#### [Excerpt provided]
----

Disruptive Power Lies at the Intersections
When I first started using the term “Combinatorial”, people thought I was making words up. Although I’d like to take credit for the word, I first came across it when reading The Second Machine Age, a fascinating book by Andrew McAfee and Eric Brynjolfsson. I remember thinking that it was a perfect word to capture the amplification of both innovation and its disruptive power. By now, readers of this Blog have seen the foundational Visual that describes the digital foundation, innovation accelerators, and disruptive scenarios. What the visual does not convey without the associated narrative is the power of combinatorial.
If we build on top of the visual, we begin to see the complexity at the intersections, the amplification of disruptive power, and the broad implications for the future.
The best way to describe this phenomenon is through examples, so let’s look at six combinatorial scenarios as an overlay. The visual is a bit overwhelming, so a better way to follow the various paths is via this PDF. Here is a description of each scenario. The numbers in the visual above map to the scenarios below, and the colors show the combinations:
Combinatorial Scenario 1
Parking has long been an issue for cities, both in terms of traffic congestion and pollution. In addition, parking revenues are impacted by dumb meters that cannot account for the money contained inside; leading to theft and loss of revenue. As smart cities emerge, smart meters drive additional parking revenue and smart parking solutions help citizens find parking more efficiently — reducing both congestion and emissions.
But what starts as a net gain could evolve to a loss, as smart cities intersect with sharing economy mechanisms. Passengers increasingly find rides through Transportation Network Companies (TNC) that crowd source from a pool of drivers. These TNCs have the potential to disrupt current city transportation networks. Additionally, these sharing mechanisms combine with autonomous vehicles to eliminate the need for parking altogether. A driverless car can move from passenger to passenger in a highly optimized manner, eliminating the need for parking and freeing up city property for other uses. But revenues that went up via smart parking solutions now disappear. Further, this same convergence of shared economy and autonomous vehicles re-imagines the taxi and ride sharing industries and has the potential to disrupt mass transit revenue streams. Why would Uber need drivers when their fleet is fully driverless? So combinatorial innovation gives: enabling ride sharing and creating a platform for us all to become drivers — and it takes away: additional combinations ultimately eliminate the need for any of us to drive.
Combinatorial Scenario 2
Fatalities via car accidents are the biggest source of organ donations today. If autonomous vehicles eliminate 90% of those accidents as Google predicts, organ donations will plummet. This will likely drive an intersection with 3D Printing, as the potential for this outcome drives more investment in enabling 3D printed organs in order to offset the loss. The importance of seeing as many outcomes as possible is highlighted by this scenario, as these intersections are not readily apparent.

----

#### [Excerpted data]
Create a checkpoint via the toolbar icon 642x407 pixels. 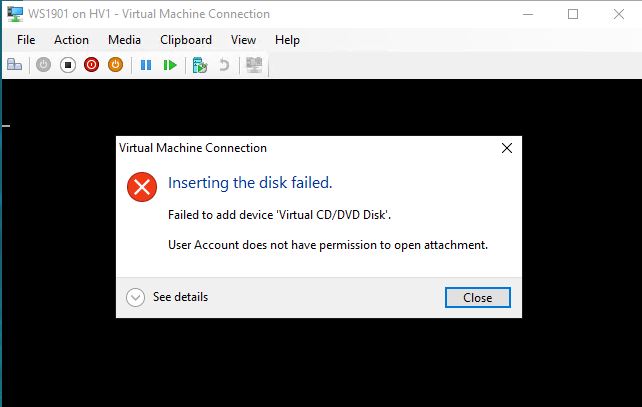coord(199,65)
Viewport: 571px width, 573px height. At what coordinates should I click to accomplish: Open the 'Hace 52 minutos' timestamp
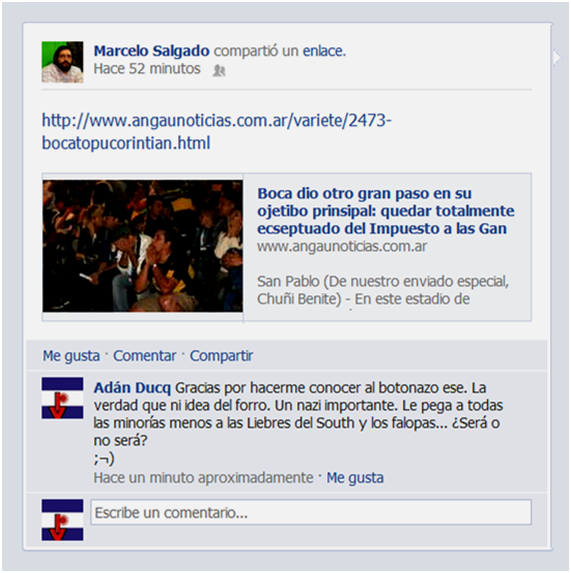(x=147, y=69)
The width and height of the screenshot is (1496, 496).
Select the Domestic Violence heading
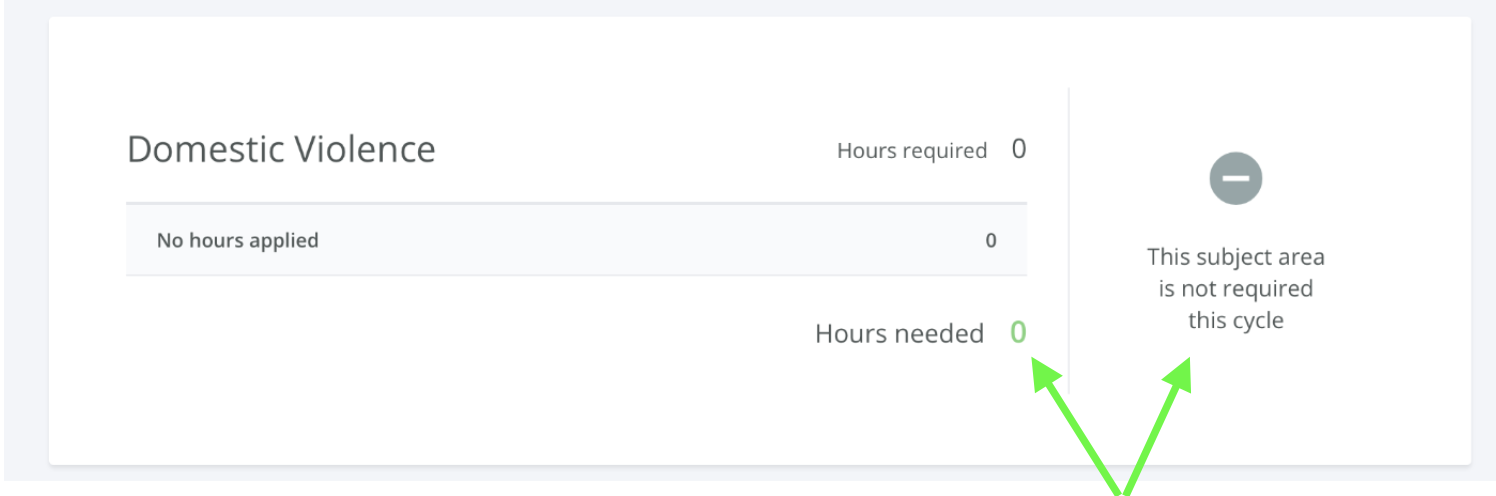(281, 149)
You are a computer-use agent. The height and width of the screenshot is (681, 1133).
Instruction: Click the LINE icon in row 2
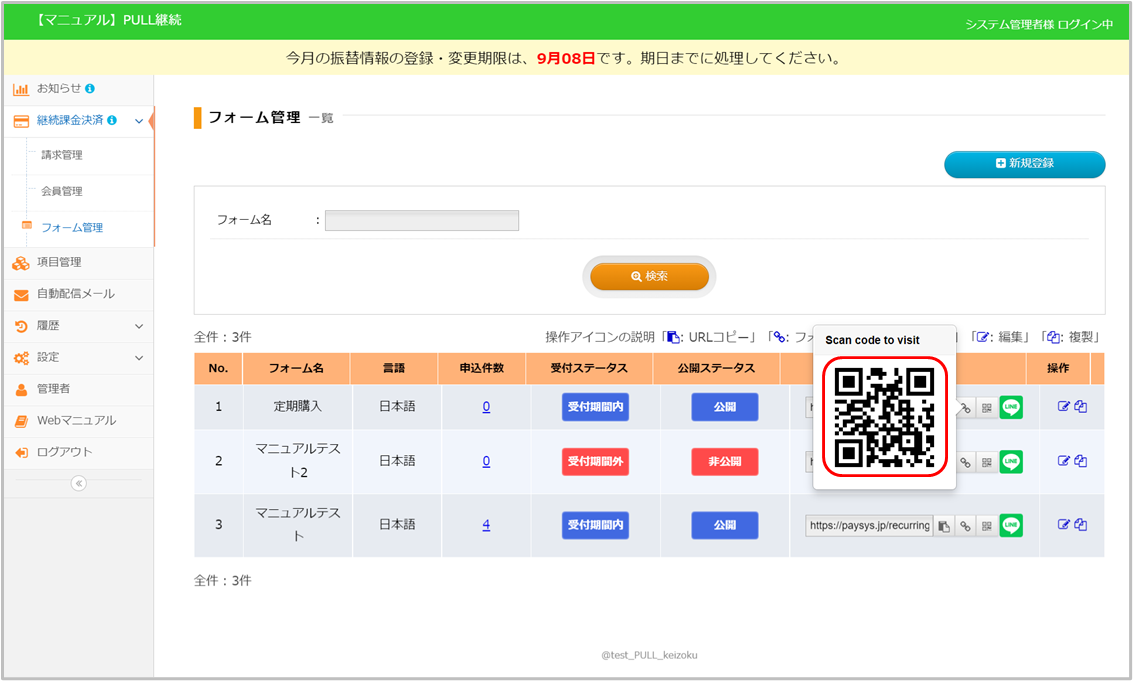click(x=1011, y=461)
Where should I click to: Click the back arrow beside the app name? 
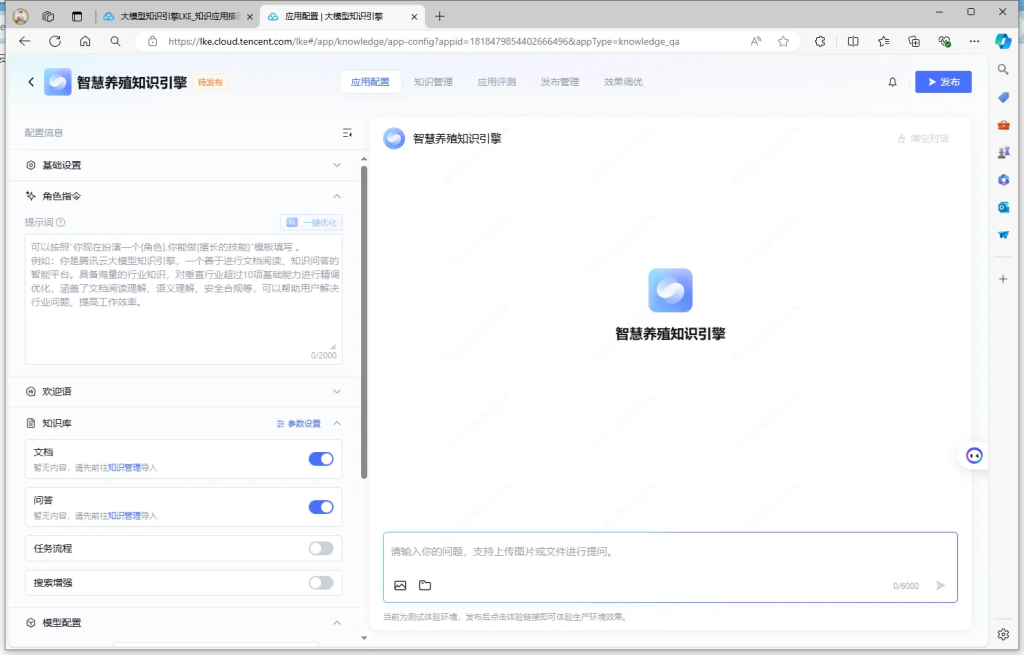(31, 82)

----

#### [Written tasks]
(1) In the blog post on combinatorial innovation, what does the text name as the biggest source of organ donations today?
(2) Retype the listing exactly, beginning at the line that contains "You are a computer-use" and continuing through the end of the listing, with both ends included. Leave out the pictures.

#### [The results]
(1) Fatalities from car accidents.

(2)
You are a computer-use agent. The height and width of the screenshot is (681, 1133).
Instruction: Click the LINE icon in row 2
click(x=1011, y=461)
Where should I click to: Click the back arrow beside the app name? 
(31, 82)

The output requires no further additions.